The author and Observer critic Laura Cumming is a lovely writer about art and about her own family. Both are present in Thunderclap, a beguiling sort-of memoir. It charts first her fascination with Carel Fabritius, the painter of The Goldfinch who died when the powder magazine of Delft exploded in 1654, reducing a swathe of the Dutch city to motes of dust. Cumming’s feelings for this mysterious artist border on love. As does her identification with the art of the Dutch Golden Age and its depictions of the texture and light in modest interiors and on homely streets.

Folded into these themes is a closer affection still. While in On Chapel Sands (2019) she examined her mother’s past, here she treats her father, the painter James Cumming, with the same attention and sympathy she applies to Fabritius and his pictures. Her father died in 1991 not in a thunderclap, but of cancer. Yet the two men are tied together in Cumming’s mind, by art as well as emotion. When she looks at one of her father’s pictures: “I see his mind all around me.” In Fabritius’s 13 surviving pictures she sees his mind too.
By Michael Prodger

Penance by Eliza Clark
Faber & Faber, 434pp, £14.99

Joan Wilson is set aflame in a beachside chalet. The fire goes out, she wakes up and crawls to a nearby hotel. But it’s too late. This is the starting point for Alec Carelli’s true-crime account of three teenage girls’ murder of their schoolfriend. Except none of it is real. The story is Eliza Clark’s.

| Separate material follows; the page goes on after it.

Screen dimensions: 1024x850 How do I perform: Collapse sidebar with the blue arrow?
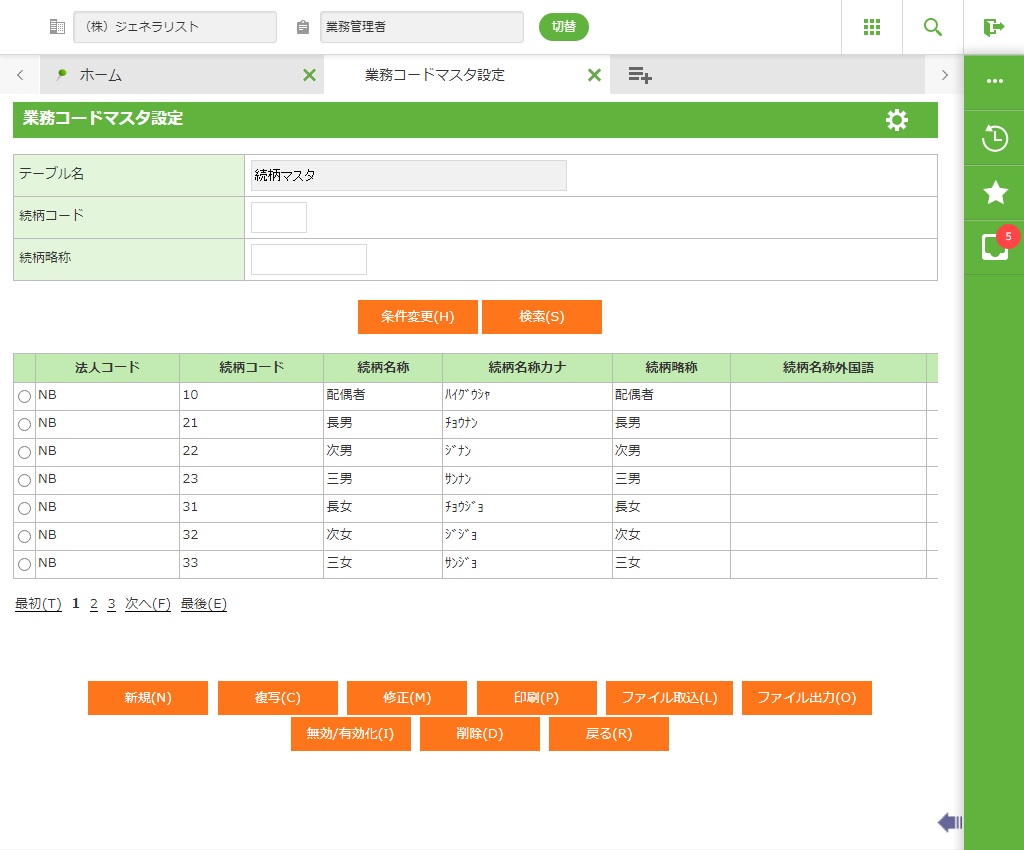pos(949,822)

Clark, who was on this year’s Granta Best of Young British Novelists list, intersperses Carelli’s version of events with interviews, podcast transcripts and prose sections drawn from the girls’ accounts. It’s the prose entries of this intertextual troika that become problematic, as the reader realises that Carelli’s vision is just that: a vision. In revealing the extent to which truth is subject to perspective, Clark undermines the foundations of the true crime genre.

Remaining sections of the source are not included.